Mon, 12 Dec 2011
By Gemma Roberts
In NHS Manchester v Fecitt and ors  EWCA Civ, 1190, the Claimants worked in an NHS walk-in centre. They raised concerns about the qualifications and experience of a colleague, Mr Swift. It was not disputed that they had made protected, qualifying disclosures under s43A and s43B(d) ERA. Mr Swift subsequently accepted that he had exaggerated his qualifications to other staff members, but not to his employer; he apologised and no further action was taken.
The Claimants were not satisfied with the Respondent’s response and pursued the matter with more senior management. Other staff members considered that Mr Swift was the target of a witch hunt and the Claimants were subjected to certain hostile and unpleasant acts by some colleagues. The management were concerned about the dysfunctional effects upon the workplace and encouraged all staff to work together; however they made no attempt to identify the adverse behaviour or threaten disciplinary sanctions. The situation continued to deteriorate, eventually the Claimants were redeployed away from the centre.
The Employment Tribunal dismissed the Claimants’ claims. The Employment Appeal Tribunal  IRLR 111 held that the ET had erred in both the application of the test for determining whether the detriment suffered was because of the disclosure, and in failing to consider whether the Respondent was vicariously liable for the acts of its employees.
On the issue of whether the Trust could be liable for the acts of Fecitt’s colleagues, the Court of Appeal held that Cumbria County Council v Carlisle-Morgan was wrongly decided and that an employer cannot be vicariously liable for acts of victimisation against whisleblowers carried out by fellow employees. The whistleblowing provisions only prohibit acts or deliberate omissions by the employer, there is no protection afforded from acts of victimisation by fellow workers. Applying Majrowski v Guys and St Thomas’ NHS Employer properly, an employer can only be liable for the legal wrongs of its employees; absent any legal wrong, there is no room for the doctrine to operate.
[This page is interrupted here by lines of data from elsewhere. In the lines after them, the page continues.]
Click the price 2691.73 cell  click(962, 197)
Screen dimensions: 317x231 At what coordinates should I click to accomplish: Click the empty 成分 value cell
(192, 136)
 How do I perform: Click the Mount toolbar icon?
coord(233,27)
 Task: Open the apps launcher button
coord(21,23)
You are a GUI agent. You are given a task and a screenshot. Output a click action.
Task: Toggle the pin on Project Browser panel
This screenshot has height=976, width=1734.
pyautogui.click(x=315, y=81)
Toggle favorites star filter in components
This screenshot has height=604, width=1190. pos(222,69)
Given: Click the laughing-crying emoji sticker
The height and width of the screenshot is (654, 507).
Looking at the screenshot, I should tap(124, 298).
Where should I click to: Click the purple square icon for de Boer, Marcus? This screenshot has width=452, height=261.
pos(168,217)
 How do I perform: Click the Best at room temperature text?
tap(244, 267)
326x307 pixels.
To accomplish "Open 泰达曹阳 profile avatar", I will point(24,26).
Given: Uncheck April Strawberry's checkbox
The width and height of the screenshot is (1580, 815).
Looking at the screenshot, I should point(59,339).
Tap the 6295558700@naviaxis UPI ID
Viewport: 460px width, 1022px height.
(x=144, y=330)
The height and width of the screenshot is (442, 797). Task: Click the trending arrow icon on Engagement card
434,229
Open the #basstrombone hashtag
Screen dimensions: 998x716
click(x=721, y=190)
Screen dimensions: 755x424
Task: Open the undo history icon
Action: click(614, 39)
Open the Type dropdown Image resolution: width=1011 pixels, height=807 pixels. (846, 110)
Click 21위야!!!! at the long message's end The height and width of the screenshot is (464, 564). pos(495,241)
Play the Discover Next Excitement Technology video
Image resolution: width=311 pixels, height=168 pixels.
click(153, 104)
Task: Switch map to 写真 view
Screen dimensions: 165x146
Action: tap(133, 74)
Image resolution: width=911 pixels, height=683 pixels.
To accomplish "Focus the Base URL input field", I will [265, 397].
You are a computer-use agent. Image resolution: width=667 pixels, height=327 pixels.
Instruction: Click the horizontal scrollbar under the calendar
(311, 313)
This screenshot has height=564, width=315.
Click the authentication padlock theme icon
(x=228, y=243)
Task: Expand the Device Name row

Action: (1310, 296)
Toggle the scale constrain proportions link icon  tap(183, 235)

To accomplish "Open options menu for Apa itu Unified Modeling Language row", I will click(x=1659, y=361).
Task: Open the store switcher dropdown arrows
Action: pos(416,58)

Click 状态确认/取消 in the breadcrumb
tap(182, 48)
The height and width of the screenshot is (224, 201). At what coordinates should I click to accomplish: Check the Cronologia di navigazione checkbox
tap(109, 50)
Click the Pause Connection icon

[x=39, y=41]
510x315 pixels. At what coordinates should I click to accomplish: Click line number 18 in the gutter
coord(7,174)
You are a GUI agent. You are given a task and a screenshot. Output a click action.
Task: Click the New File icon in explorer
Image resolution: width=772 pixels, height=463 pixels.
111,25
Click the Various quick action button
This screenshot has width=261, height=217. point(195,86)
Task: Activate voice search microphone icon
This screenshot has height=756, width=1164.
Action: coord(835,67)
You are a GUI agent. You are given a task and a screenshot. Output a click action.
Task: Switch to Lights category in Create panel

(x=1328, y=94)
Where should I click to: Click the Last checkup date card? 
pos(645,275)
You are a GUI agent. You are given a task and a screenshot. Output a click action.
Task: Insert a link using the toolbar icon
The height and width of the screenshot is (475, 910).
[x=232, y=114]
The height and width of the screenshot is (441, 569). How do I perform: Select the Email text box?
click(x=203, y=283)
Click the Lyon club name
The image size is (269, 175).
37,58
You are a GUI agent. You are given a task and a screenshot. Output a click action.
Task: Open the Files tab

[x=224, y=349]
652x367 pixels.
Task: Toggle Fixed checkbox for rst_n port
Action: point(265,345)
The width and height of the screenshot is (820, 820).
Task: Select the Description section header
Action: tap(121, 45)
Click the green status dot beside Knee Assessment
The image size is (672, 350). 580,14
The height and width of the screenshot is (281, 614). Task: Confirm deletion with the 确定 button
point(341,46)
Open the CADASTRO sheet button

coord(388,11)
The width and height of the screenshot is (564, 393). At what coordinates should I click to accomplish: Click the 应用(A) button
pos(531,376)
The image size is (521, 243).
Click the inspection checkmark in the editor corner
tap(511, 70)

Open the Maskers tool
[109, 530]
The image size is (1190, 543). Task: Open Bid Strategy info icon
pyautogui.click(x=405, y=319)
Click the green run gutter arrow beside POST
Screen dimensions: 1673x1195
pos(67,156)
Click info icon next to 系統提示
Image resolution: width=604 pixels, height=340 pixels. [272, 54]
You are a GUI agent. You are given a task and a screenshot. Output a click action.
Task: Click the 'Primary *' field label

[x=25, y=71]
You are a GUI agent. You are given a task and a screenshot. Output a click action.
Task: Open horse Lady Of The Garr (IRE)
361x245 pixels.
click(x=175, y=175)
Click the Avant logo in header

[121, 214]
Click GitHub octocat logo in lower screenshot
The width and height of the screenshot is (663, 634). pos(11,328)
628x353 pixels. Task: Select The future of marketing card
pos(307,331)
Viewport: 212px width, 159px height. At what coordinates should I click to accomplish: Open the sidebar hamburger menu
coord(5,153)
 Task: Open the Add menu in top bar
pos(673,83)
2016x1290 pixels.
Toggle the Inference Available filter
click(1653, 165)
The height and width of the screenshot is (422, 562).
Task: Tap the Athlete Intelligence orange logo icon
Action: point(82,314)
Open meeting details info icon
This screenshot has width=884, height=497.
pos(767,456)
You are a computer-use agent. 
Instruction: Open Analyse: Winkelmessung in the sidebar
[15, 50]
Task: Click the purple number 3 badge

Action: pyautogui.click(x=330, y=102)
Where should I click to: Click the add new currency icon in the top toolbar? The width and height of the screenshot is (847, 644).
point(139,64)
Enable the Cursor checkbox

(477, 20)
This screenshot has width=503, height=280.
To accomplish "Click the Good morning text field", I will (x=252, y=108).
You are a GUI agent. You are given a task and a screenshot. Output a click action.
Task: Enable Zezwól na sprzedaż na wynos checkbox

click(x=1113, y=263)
On the issue of management’s liability, the Court of Appeal reasserted that it was not sufficient to find liability merely because the management did not do all they could, or were ineffective in preventing victimisation of the whistleblower. It had to be shown that the failings were a deliberate failure to act. Further, the proper test is whether the decision to so act was materially (ie more than trivially) influenced by the proscribed reason.
It had been contended that the correct test was whether the whistleblowing was the “sole or principle reason” for the detriment, in accordance with the test in s103A ERA applicable to dismissal scenarios. It was contended that it would be curious if the test for the most extreme form of victimisation, dismissal, is stricter than for detriment short of dismissal. Further, the causation test applicable in discrimination cases arises because of the need to read such legislation compatibly with EU law. There was no need to read the whistleblowing legislation compatibly with EU law as it is ‘home grown’
The Court of the Appeal held that liability arises if the disclosure is a material factor in the decision to subject the Claimant to detriment. Although an Igen v Wong causation principal does not strictly have to be followed, the principle is equally applicable as the objective is to protect whistleblowers. There is an anomaly in that for an automatic unfair dismissal to arise, the disclosure must be the sole or principal reason however the anomaly is simply the result of placing the whistleblowing protection into the general run of unfair dismissal law. In the present case, the reason for the redeployment of the whistleblowers was not disclosures, but the dysfunction that has arisen within the workplace.